◆ Required action
Your answer is to be every line of the material that includes the string "target".

◆ Provided data
-=-=-
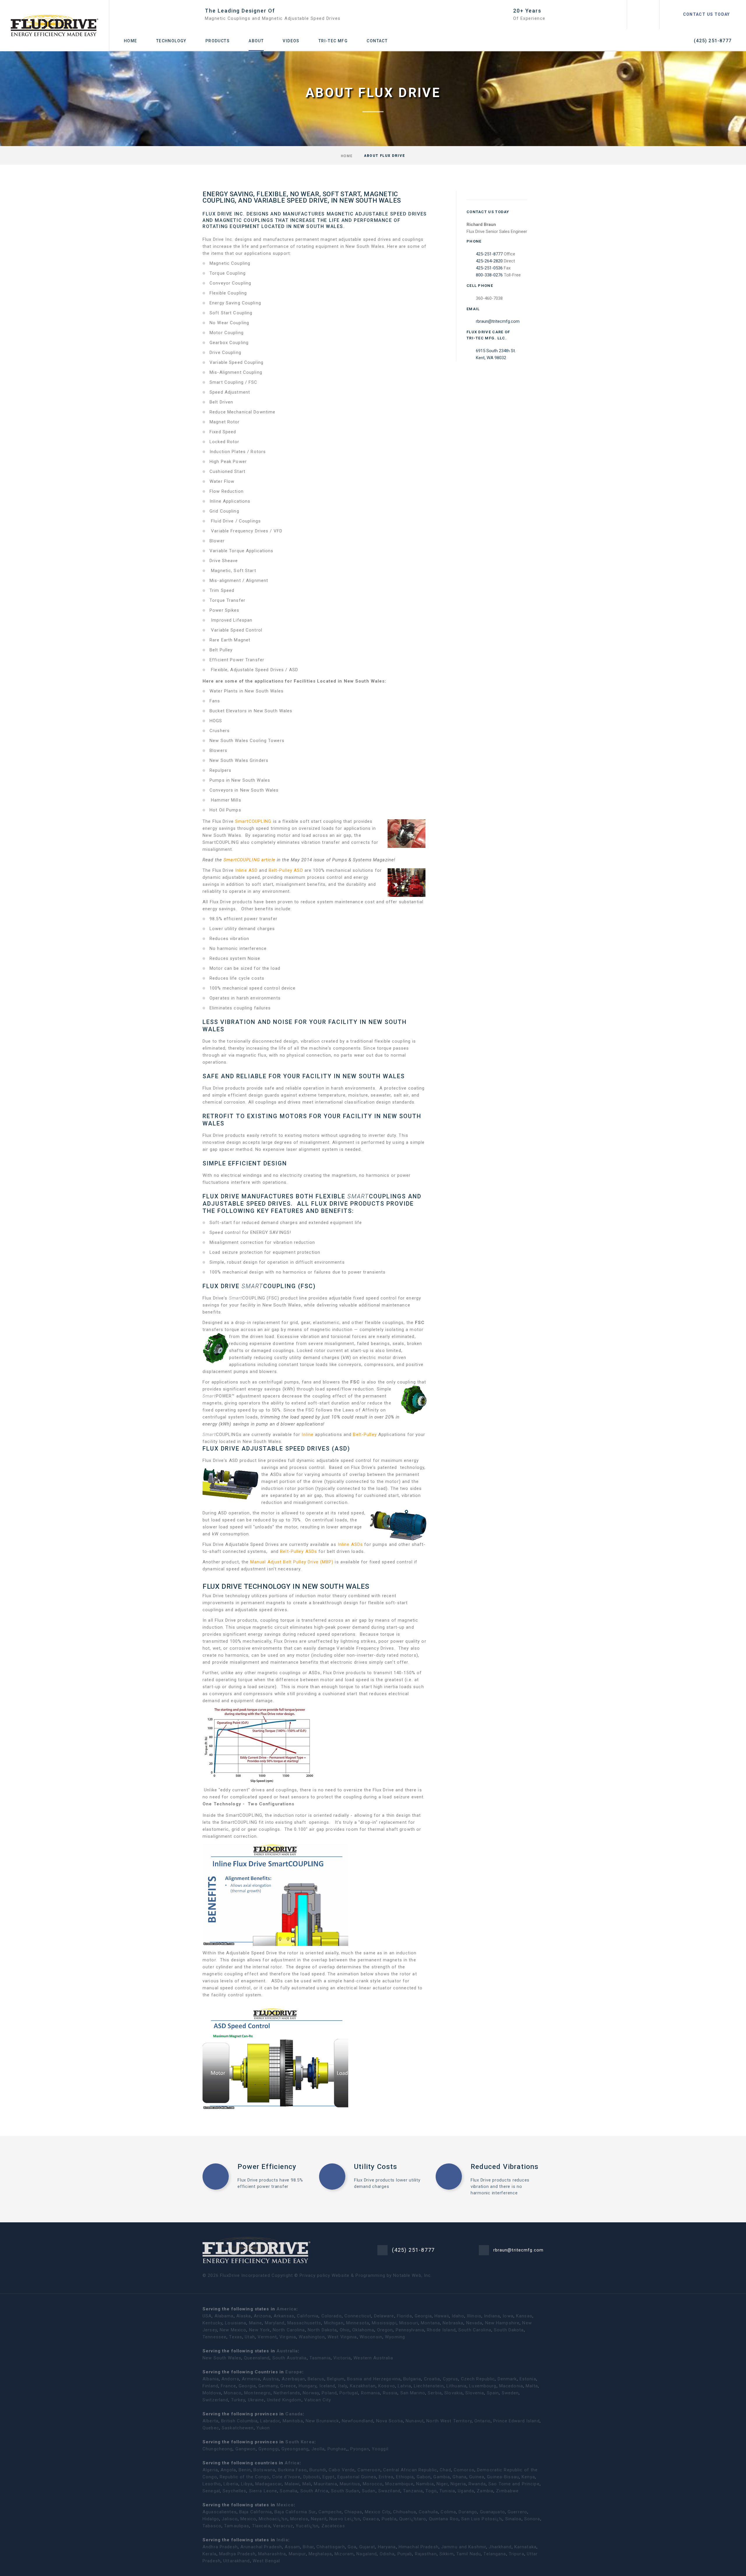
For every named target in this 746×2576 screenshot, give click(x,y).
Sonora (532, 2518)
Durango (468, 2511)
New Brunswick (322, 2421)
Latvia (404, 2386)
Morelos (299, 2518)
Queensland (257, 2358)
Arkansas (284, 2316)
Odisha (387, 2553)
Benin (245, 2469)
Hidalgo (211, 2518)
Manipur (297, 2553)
-=-=-
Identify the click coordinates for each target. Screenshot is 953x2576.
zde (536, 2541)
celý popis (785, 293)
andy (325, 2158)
-=-=-
◆ Result of the task
For every named target in this 746×2576 screenshot, give click(x,y).
Identify the click coordinates for each target. Screenshot is 953x2576.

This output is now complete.